Title :
Cardio: CMP Adaptation for Reliability Through Dynamic Introspective Operation
Author :
Pellegrini, Alessandro ; Bertacco, Valeria
Author_Institution :
Dept. of Electr. Eng. & Comput. Sci., Univ. of Michigan, Ann Arbor, MI, USA
Abstract :
A modern digital system includes in a single chip many components: processing cores, large caches, memory controllers, and hardware accelerators. Looking forward, future semiconductor technologies will enable even higher device integration, overall increasing system performance while reducing energy consumption.

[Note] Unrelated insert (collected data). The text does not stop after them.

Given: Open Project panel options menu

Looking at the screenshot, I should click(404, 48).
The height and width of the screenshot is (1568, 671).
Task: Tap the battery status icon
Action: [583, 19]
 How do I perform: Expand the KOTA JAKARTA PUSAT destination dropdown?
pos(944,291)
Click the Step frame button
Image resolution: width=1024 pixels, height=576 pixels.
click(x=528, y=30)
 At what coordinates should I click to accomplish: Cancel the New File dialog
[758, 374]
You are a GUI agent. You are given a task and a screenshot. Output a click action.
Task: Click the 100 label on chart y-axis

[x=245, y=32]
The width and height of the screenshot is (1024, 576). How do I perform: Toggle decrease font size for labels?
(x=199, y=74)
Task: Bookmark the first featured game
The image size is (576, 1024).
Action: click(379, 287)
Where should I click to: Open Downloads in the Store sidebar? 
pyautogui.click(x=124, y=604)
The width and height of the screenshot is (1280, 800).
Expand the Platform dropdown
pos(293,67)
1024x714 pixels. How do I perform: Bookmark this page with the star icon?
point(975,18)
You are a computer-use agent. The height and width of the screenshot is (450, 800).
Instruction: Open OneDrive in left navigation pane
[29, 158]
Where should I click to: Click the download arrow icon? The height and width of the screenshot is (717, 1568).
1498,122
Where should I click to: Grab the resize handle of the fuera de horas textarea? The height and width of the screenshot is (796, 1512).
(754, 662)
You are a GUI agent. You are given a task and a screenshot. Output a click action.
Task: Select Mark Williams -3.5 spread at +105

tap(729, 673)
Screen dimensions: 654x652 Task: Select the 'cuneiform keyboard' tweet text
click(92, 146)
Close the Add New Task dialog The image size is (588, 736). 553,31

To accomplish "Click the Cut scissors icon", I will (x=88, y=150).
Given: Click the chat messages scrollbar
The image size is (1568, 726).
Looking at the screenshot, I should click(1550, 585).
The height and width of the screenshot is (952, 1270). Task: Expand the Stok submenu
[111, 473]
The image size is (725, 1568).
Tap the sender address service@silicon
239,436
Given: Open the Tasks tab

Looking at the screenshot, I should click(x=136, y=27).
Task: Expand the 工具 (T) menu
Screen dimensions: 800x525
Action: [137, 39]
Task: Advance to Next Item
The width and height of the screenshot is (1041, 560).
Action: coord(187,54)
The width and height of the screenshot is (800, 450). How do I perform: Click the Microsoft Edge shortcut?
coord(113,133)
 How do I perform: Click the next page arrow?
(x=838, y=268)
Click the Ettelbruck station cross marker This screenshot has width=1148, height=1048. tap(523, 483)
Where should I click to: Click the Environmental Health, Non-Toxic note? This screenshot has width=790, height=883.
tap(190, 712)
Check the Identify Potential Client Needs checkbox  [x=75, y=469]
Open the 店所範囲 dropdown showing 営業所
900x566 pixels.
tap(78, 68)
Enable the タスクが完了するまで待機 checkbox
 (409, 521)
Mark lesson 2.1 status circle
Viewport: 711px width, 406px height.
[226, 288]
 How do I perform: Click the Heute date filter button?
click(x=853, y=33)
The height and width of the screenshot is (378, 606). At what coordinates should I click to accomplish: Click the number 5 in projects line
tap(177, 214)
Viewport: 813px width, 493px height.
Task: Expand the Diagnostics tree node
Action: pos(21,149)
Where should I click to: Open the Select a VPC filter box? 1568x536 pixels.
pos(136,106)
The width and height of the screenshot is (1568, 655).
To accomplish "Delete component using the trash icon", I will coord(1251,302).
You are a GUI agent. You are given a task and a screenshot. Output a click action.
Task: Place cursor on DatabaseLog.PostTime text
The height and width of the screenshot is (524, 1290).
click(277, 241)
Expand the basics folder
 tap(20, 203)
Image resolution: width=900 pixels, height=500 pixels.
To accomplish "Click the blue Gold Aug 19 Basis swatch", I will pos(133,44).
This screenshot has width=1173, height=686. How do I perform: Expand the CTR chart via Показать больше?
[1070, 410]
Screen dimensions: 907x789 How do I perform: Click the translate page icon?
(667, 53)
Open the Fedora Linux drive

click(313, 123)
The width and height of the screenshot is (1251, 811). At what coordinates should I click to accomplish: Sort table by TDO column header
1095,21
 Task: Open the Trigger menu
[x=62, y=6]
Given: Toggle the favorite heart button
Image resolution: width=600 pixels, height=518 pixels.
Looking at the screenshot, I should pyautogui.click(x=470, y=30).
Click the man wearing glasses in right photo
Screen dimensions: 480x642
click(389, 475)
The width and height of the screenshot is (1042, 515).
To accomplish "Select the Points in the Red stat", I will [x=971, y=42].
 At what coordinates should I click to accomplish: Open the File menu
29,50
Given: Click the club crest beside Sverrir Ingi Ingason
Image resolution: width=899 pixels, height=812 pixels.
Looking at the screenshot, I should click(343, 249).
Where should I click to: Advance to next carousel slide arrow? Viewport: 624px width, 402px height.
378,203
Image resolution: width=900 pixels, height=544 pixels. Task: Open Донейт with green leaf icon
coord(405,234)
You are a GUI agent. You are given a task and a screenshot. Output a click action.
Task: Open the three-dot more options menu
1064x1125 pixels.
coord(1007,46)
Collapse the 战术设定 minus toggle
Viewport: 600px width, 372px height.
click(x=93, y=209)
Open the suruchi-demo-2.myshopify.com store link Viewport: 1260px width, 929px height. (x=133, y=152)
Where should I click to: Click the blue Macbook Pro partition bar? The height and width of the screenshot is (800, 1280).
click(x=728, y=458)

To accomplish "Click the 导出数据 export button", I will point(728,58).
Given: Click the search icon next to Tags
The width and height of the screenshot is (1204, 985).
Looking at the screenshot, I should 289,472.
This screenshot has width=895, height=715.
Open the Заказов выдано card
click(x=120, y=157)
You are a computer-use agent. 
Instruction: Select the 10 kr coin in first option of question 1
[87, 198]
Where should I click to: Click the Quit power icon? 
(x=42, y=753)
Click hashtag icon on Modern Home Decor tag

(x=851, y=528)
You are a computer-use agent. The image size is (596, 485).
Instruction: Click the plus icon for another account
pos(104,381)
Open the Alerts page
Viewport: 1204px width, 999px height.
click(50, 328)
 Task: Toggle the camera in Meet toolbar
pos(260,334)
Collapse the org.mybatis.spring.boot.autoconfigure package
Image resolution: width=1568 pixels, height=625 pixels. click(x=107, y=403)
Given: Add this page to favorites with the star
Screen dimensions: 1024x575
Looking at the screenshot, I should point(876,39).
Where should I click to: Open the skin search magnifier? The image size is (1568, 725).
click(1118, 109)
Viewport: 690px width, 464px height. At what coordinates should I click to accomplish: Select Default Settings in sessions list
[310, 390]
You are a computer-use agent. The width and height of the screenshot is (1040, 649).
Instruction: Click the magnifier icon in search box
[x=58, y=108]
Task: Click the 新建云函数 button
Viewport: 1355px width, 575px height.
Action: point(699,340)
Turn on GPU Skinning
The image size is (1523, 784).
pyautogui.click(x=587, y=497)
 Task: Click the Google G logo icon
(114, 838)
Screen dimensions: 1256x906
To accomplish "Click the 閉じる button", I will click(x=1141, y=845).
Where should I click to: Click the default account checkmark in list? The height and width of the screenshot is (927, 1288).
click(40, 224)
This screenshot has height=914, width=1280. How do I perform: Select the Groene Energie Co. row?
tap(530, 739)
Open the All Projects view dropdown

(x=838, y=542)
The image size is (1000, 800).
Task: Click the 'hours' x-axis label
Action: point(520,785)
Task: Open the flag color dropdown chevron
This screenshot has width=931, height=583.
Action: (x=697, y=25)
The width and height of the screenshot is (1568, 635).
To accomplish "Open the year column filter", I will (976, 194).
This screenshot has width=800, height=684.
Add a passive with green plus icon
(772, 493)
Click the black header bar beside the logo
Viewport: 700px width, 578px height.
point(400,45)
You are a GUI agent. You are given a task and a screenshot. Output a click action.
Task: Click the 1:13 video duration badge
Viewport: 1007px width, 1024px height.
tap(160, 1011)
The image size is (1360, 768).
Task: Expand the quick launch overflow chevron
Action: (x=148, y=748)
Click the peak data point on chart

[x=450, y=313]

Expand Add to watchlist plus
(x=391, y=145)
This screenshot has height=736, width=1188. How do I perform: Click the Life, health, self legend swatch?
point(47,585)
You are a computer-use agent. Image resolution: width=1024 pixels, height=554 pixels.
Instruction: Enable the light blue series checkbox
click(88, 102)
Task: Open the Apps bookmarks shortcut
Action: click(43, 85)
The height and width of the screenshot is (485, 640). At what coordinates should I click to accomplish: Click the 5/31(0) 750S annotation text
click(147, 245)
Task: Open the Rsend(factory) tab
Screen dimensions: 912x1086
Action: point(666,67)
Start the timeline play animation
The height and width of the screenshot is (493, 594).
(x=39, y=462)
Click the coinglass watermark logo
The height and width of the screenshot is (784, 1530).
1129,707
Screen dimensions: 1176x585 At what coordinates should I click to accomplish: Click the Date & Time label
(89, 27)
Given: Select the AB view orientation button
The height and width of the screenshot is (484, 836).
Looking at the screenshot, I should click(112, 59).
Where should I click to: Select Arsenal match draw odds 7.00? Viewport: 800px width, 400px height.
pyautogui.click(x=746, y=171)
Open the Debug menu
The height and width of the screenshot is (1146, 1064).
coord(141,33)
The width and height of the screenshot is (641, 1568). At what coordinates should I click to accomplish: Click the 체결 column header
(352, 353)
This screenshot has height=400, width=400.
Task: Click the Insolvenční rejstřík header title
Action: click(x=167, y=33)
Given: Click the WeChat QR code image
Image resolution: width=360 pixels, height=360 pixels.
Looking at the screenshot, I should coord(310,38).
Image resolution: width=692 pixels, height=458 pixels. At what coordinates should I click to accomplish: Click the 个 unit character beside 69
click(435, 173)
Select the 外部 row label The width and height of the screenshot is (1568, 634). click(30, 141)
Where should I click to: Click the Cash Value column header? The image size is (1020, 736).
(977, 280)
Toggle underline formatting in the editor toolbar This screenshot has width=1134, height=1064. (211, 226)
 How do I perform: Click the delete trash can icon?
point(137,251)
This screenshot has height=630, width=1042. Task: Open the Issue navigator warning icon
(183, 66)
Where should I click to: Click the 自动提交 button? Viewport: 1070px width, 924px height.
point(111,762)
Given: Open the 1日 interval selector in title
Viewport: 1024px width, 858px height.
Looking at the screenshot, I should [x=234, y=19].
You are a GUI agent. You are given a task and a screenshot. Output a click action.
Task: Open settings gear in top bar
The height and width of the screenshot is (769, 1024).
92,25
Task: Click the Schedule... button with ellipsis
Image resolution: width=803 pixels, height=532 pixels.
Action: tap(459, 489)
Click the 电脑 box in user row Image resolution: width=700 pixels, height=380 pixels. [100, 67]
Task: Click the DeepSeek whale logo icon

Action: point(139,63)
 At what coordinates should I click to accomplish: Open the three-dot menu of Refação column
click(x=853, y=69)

Unfortunately, prominent experts agree that such technologies will be prone to both permanent and transient faults within their lifetime. With the goal of addressing this issue, we propose Cardio: a low-cost architecture for reliable chip multiprocessors. Our solution is based on a novel hardware/software co-design where silicon failures are detected in hardware and system reconfiguration is managed in software. Comparing Cardio with a state-of-the-art hardware-based resiliency solution, Immunet, we found that our design can achieve a comparable fault response time while requiring a much lower area overhead. The proposed solution relies on a distributed resource manager to collect information about a CMP component´s health, and leverages a synchronized distributed control mechanism to recover from permanent failures. Such architecture can operate as long as at least one general-purpose processor is still functional. Our experimental evaluation indicates that the overall performance impact of Cardio is as low as 4.5%, and its dynamic reconfiguration time upon fault detection is comprised between 20 and 50 thousand cycles.
Keywords :
circuit CAD; hardware-software codesign; integrated circuit reliability; multiprocessor interconnection networks; CMP adaptation; Cardio; dynamic introspective operation; energy consumption; hardware accelerators; large caches; low cost architecture; memory controllers; processing cores; reliable chip multiprocessors; synchronized distributed control mechanism; Circuit faults; Hardware; Routing; Runtime; Software; Software reliability; Hardware reliability; and fault-tolerance; and serviceability; availability; modeling techniques; multiprocessor systems; reliability; testing;
Journal_Title :
Computer-Aided Design of Integrated Circuits and Systems, IEEE Transactions on
DOI :
10.1109/TCAD.2013.2284008